So... if someone would be looking for some phony parts in the image (which here is obv processed and stitched together) what would be the not-so-obvious indicators that the photo was fake or simply altogether a render?

erikals
02-06-2016, 03:38 AM
... but they are...!

everyone down to earth knows that flying to Mars couldn't possibly be done with today's technology.


...and where the hell is my tinfoil hat?
...damn CIA, always lurking in my damn apartment whenever i try to take a nap!

shenhua
02-06-2016, 03:52 AM
Hi, Erikals

I wouldn't call being skeptical tin foil hat, erikals. (and yes, I got the sarcasm ;) )
There are many conspiracy theories that turned out true and more than enough scheming out there in the open. Population has no memory, like a goldfish.

I wouldn't dismiss anyone for making "unbelievable theories" up when powers that be are involved. There's a lot of deception, misinformation and purposeful false flags to throw us off.
In fact I'd probably feel more comfortable talking with a skeptic/denier/conspiracy theorist even on the level of flat earth folks - than with someone trying to suppress discussion by calling others names in a hive mind behavior.

Me, myself. I have not enough evidence nor expertise to really say things with certainty about Moon/Mars landing. I like to believe them to be true, because I wish our civilization to succeed. If I turn out to be naive - so be it. If someone has a different opinion - that's his prerogative and I do understand completely, why people are distrustful and I am all for questioning our reality vs blind cult fellowship.

That said, let's see what ideas we will gather here on how to technically approach this issue from the photo editing perspective itself.

meshpig
02-06-2016, 04:07 AM
Like with phony emails the "parts" would be either lexical or grammatical in essence. It's contradictory though to ascribe real and copy values to a digital image whilst disclaiming conspiracy, as it were. e.g. in Linguistics the idea of the Signifier (that which does the representing) in a given sign is that it refers to every other in the signifying chain; i.e. the moon landing.
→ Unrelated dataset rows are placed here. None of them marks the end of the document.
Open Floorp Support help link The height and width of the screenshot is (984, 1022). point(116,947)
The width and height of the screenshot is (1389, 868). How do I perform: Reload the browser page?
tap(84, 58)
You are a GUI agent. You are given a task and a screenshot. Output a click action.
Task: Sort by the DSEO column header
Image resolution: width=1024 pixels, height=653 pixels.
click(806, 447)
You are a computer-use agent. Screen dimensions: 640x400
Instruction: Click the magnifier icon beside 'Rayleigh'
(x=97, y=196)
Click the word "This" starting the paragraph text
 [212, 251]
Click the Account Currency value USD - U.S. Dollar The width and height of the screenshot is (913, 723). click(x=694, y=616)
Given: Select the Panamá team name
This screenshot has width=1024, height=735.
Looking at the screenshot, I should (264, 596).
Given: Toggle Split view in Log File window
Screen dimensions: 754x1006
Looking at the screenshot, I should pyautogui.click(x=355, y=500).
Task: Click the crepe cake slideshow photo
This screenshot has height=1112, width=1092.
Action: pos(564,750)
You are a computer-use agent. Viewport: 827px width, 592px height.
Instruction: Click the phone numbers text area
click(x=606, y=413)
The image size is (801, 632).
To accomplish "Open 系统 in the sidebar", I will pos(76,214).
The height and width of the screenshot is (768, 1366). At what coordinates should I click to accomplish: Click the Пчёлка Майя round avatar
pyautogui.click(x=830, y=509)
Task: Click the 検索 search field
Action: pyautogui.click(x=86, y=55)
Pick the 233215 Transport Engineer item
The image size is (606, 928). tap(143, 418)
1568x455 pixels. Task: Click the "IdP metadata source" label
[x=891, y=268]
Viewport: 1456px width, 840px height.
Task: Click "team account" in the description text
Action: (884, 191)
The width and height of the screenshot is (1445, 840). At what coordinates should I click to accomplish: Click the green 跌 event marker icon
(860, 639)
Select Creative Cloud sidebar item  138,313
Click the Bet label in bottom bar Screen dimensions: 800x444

Render wise, same argument. You'd spot it straight away whatever it may be but only after the event. Trick of the eye stuff.

erikals
02-06-2016, 04:14 AM
Hi, Erikals
I wouldn't call being skeptical tin foil hat, erikals. (and yes, I got the sarcasm ;)

Hi, no sarcasm, the idea behind the comment was more related to "nothing can be proved"   http://erikalstad.com/backup/misc.php_files/smile.gif

anything can be faked, if you are smart enough, or your audience is not.

http://2.bp.blogspot.com/-ocGqzruS1qA/TV6c8TD86VI/AAAAAAAACSY/aiWQxeIVgkw/s1600/alien.jpg

meshpig
02-06-2016, 04:27 AM
Hi, Erikals

I wouldn't call being skeptical tin foil hat, erikals. (and yes, I got the sarcasm ;) )
There are many conspiracy theories that turned out true and more than enough scheming out there in the open. Population has no memory, like a goldfish.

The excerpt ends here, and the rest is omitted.